Ira got up from the table, went into his cold, dark little bedroom, and got his overcoat. He would just stroll about, all right? he told himself. He didn’t have to go to Mamie’s. He’d just try to think. Maybe he could convince himself there was nothing to the whole thing. Zaida had left Mamie’s. He had a right to leave. His four sons contributed toward his keep; he could spend his room-and-board money anywhere. Pop was right. The old man objected to the girls, the radio, maybe half-grown swains pestered him. Who knew? Sadie had three boys, no girls. Bet that was it. Bet. But if not, if Zaida didn’t say anything, well — he could go on all night debating with himself.

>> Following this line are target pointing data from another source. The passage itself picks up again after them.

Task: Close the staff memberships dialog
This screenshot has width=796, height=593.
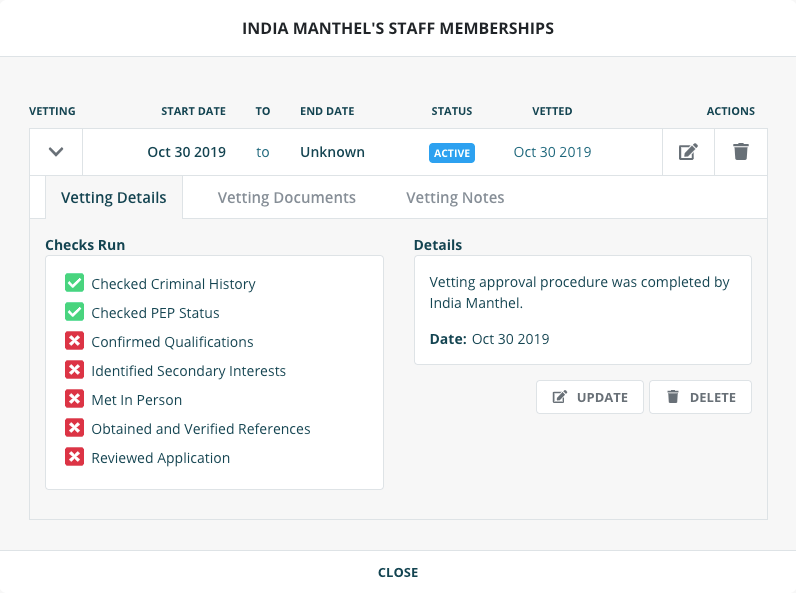Action: (x=398, y=573)
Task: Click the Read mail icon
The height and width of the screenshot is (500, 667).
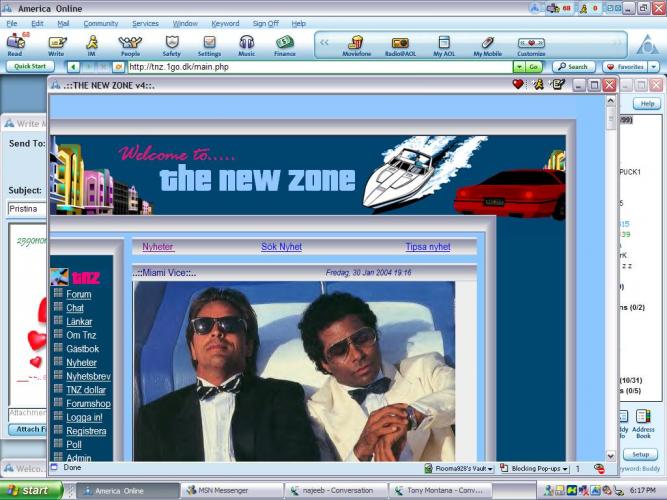Action: coord(15,43)
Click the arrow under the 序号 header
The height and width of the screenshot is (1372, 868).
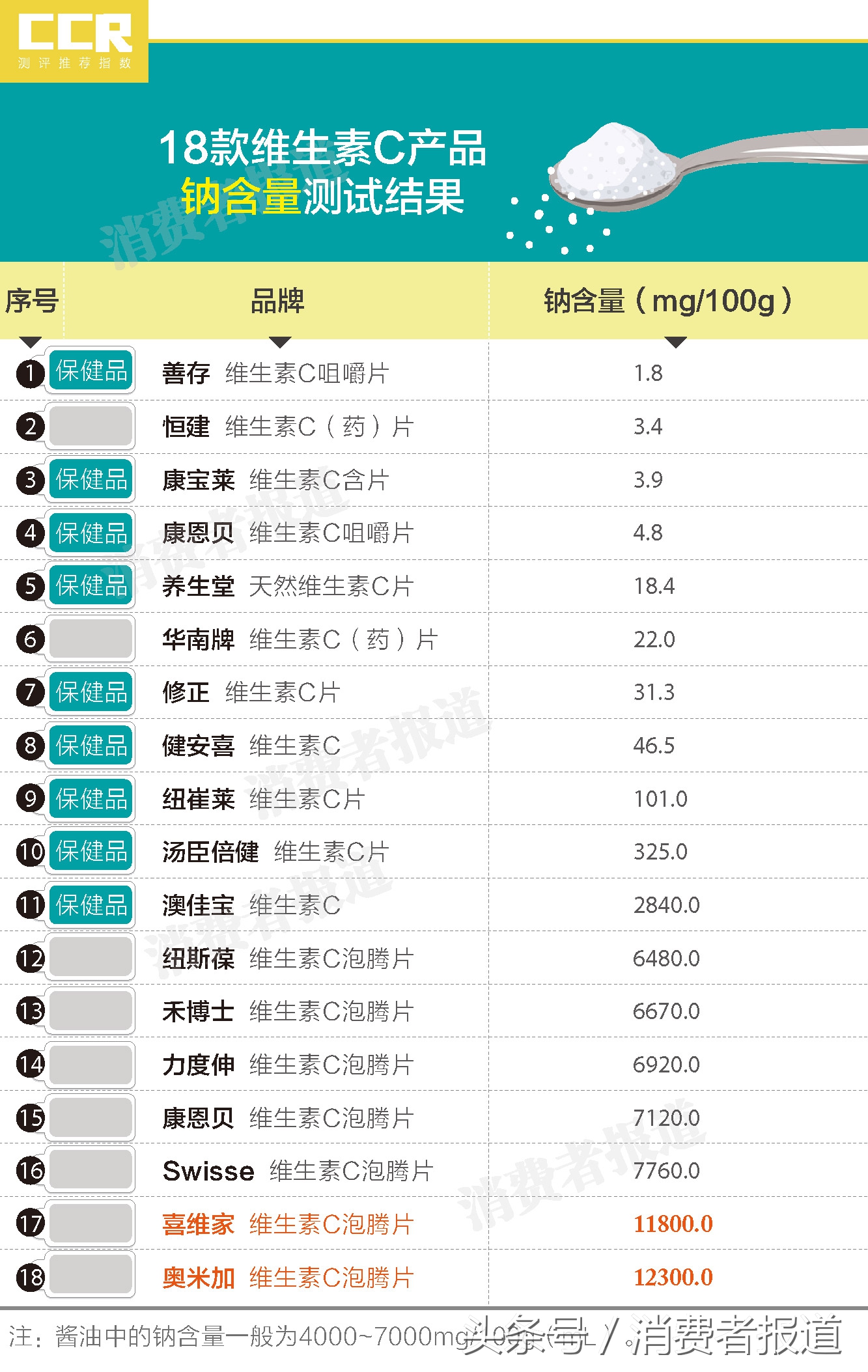point(30,342)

For a moment the waning ivory moon above the gloomy gantries of the New York Central trestle seemed poised like a tusk at Ira as he pattered down the sandstone steps of the stoop to the sidewalk; boar’s tusk aimed at Endymion, he thought, turning left on grubby, cold, dark, deserted 119th Street toward the corner at Park Avenue. Why did he have to think of that, being gored by a waning moon; he didn’t like the image at all, the associations — just showed how uneasy he was. The November night air, the Shabbes air, nipped at the warmth he had just brought from the kitchen, the little warmth stored under his overcoat. He buttoned the garment all the way up. Single-breasted overcoats didn’t retain the heat the way double-breasted coats did, even if they were both made of shoddy wool. He’d know better than to buy a secondhand Chesterfield next time. He had chosen it because Iz was wearing one. It made Iz look slim and ascetic and studious. Well. . Ira plugged hands into pockets. Across the street, the old Jewish couple’s shabby little candy store was closed. It was getting late anyway, and it was Shabbes. The only store open was Biolov’s on the corner of Park Avenue, the resplendent show window featuring an almost life-sized figure of a fisherman in sou’wester oilskins, facing a green amphora and lugging on his back a huge codfish above the legend SCOTT’S EMULSION. Good symbol, the codfish, reminiscent of Shakespeare’s gags about the codpiece. His cod, and the moon goring him because of it.